[[ DATA EXTRACTS, beginning ]]

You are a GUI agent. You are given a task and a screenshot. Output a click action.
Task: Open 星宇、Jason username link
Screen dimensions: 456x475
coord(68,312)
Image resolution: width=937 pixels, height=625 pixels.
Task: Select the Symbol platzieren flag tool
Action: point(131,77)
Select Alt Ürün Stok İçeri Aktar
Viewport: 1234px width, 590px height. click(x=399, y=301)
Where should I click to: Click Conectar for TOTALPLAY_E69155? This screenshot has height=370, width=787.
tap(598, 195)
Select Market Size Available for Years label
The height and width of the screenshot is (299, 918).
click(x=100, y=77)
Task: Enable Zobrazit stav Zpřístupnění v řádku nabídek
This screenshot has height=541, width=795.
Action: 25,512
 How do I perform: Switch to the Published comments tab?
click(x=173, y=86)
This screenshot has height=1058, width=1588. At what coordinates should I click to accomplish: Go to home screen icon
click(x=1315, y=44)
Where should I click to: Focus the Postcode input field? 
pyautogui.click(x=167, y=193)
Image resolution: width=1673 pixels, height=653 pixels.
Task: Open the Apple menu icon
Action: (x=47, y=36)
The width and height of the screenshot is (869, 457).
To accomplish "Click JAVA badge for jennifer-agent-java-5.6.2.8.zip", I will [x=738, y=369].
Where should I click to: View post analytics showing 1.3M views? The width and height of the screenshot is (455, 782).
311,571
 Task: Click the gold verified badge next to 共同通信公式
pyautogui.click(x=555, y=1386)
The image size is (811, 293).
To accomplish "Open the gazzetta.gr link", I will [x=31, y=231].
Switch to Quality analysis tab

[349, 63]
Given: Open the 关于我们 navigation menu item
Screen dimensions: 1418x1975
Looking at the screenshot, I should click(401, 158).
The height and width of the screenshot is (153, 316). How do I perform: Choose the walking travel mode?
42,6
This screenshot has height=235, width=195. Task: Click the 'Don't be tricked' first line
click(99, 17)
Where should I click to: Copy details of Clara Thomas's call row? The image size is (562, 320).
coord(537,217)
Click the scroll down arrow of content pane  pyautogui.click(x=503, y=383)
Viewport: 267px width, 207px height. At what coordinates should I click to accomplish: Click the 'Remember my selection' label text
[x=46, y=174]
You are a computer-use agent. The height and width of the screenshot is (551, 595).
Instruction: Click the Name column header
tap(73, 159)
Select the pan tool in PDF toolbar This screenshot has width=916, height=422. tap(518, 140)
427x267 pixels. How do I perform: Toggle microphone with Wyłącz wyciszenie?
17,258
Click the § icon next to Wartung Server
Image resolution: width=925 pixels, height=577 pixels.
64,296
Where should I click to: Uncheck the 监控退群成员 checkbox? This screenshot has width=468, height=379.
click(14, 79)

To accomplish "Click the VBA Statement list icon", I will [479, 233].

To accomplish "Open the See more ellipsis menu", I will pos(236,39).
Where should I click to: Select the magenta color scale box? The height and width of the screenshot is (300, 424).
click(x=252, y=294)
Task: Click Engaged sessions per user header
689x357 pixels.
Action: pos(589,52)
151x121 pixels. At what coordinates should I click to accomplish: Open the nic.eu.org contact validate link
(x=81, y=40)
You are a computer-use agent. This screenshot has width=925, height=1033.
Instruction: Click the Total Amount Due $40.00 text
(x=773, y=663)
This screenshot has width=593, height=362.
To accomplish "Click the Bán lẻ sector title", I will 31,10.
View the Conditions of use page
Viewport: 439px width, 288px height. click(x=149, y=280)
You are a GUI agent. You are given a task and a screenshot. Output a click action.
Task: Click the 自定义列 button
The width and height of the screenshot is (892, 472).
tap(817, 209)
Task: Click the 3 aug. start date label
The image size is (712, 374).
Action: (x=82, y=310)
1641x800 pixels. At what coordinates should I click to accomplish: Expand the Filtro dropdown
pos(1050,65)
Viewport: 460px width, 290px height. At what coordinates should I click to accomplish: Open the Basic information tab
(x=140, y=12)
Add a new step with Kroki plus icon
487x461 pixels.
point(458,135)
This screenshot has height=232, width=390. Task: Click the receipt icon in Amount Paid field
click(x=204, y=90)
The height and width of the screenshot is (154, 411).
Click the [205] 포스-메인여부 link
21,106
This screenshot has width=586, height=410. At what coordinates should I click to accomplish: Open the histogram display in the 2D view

[[ DATA EXTRACTS, end ]]

## WORK ITEM
For the word "will", report how many lines of the records contain it; respond with the number only.

## WRITTEN REPLY
5